Por Cintia Baulé, médica de família.
A inteligência artificial (IA) está sendo cada vez mais utilizada no setor de saúde com a promessa de transformar o atendimento médico em algo mais ágil, preciso e acessível. No Brasil, os números mostram um crescimento ainda tímido, mas significativo: apenas 4% dos estabelecimentos de saúde utilizam IA institucionalmente, enquanto 17% dos médicos e 16% dos enfermeiros já incorporam ferramentas de IA generativa, como ChatGPT e Gemini, às suas práticas clínicas, segundo a pesquisa TIC Saúde 2024. A automatização de processos burocráticos, o suporte no diagnóstico e o monitoramento remoto são frequentemente exaltados como soluções para os gargalos do sistema. Mas, por trás dessa revolução, há um problema pouco discutido: até que ponto essa tecnologia é realmente confiável e capaz de substituir a complexidade da relação médico-paciente?
A defesa irrestrita da IA na medicina ignora questões fundamentais, como a confiabilidade dos diagnósticos gerados por algoritmos, a falta de regulamentação adequada e a desigualdade no acesso às novas tecnologias. Apesar dos avanços, a IA ainda não é infalível. Modelos preditivos podem reforçar vieses, levando a diagnósticos errôneos ou tratamentos inadequados, especialmente em sistemas que carecem de dados abrangentes e diversificados. Além disso, a automação excessiva pode desumanizar o atendimento, reduzindo a interação médico-paciente a uma relação mediada por máquinas. Em um país onde milhões dependem do Sistema Único de Saúde (SUS), o investimento em IA sem a devida infraestrutura pode aprofundar as desigualdades, beneficiando apenas uma parcela da população com acesso a serviços privados mais sofisticados.
Outro ponto crítico é a fragilidade da privacidade dos dados dos pacientes. Sistemas de IA dependem de vastos bancos de dados para aprender e tomar decisões, o que os torna alvos valiosos para vazamentos e usos indevidos. A ausência de regulamentação robusta no Brasil permite que informações sensíveis circulem sem transparência, gerando um risco ético grave. Quem controla esses dados? Como garantir que a IA não seja usada para discriminar pacientes com base em padrões invisíveis nos algoritmos? A falta de clareza sobre a segurança da informação e a proteção dos pacientes coloca em xeque a confiança na tecnologia.

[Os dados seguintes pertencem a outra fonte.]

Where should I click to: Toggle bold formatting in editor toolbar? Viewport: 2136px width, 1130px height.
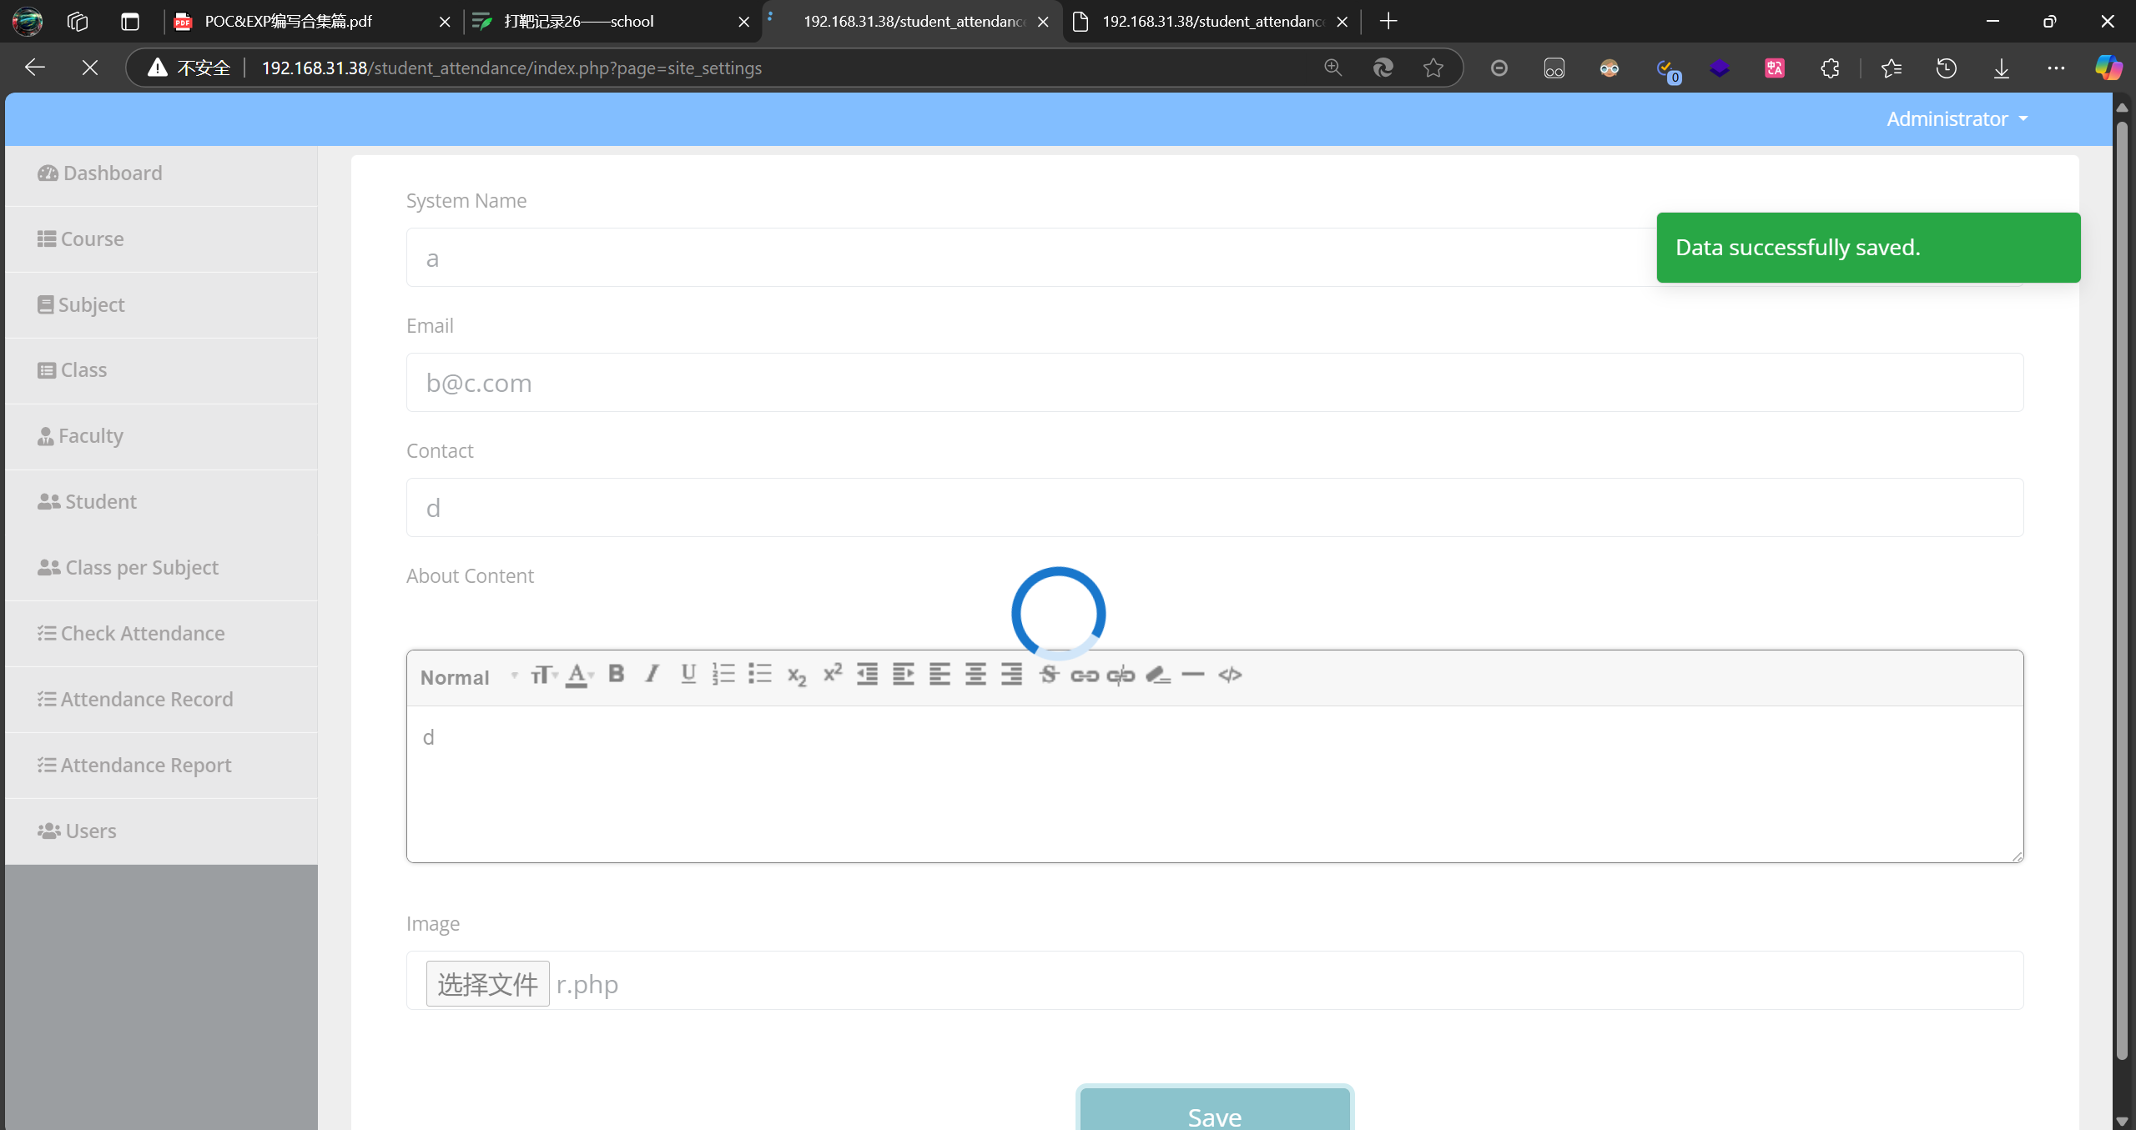click(616, 674)
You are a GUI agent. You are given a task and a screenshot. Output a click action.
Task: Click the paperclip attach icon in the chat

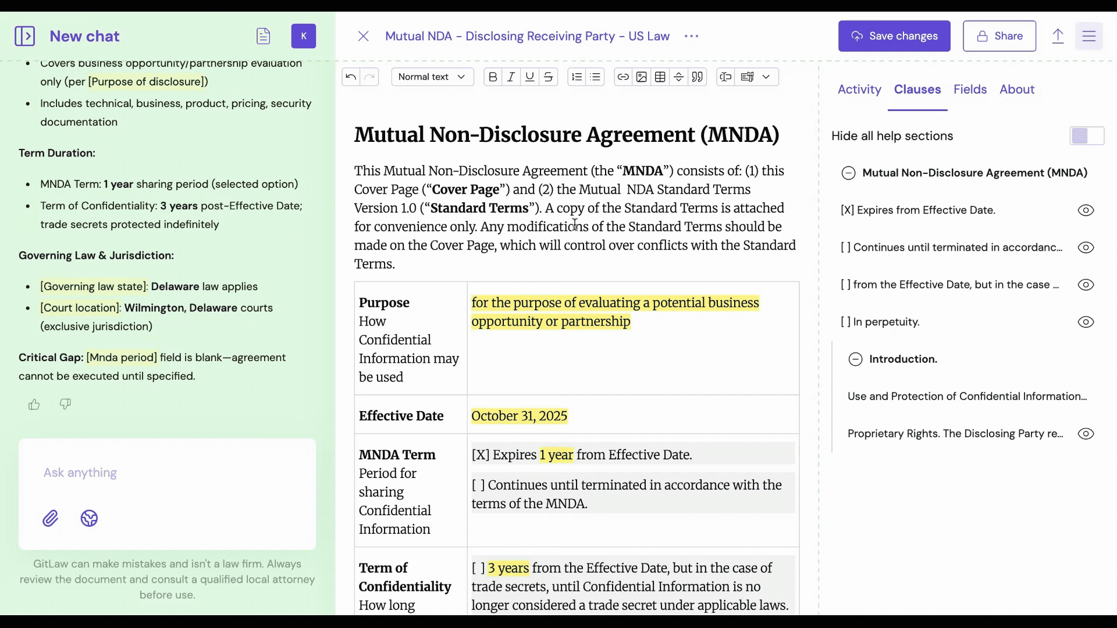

Além disso, há uma questão fundamental: a IA realmente alivia a carga dos profissionais de saúde ou apenas redistribui o problema? Automatizar tarefas administrativas pode ser benéfico, mas não resolve a falta de médicos e enfermeiros nos hospitais públicos, tampouco melhora a remuneração desses profissionais. Em muitos casos, a implementação da IA serve mais aos interesses econômicos de grandes empresas de tecnologia do que às reais necessidades da população. O foco na inovação não pode desviar a atenção do que realmente impacta a qualidade do atendimento: mais investimentos em infraestrutura, melhores condições de trabalho e capacitação contínua para os profissionais da saúde.
O uso da IA na saúde deve ser visto com cautela e responsabilidade. Em vez de apostar cegamente na automação, é necessário equilibrar inovação com ética e segurança. A regulação precisa acompanhar o ritmo da tecnologia para garantir que os benefícios da IA sejam amplamente distribuídos, sem comprometer a qualidade do atendimento ou substituir o julgamento clínico humano. A inteligência artificial pode ser uma aliada poderosa, mas não deve ser tratada como uma solução mágica para problemas estruturais. O futuro da saúde depende não apenas de tecnologia avançada, mas de um compromisso real com a equidade, a proteção dos dados e o cuidado centrado no paciente.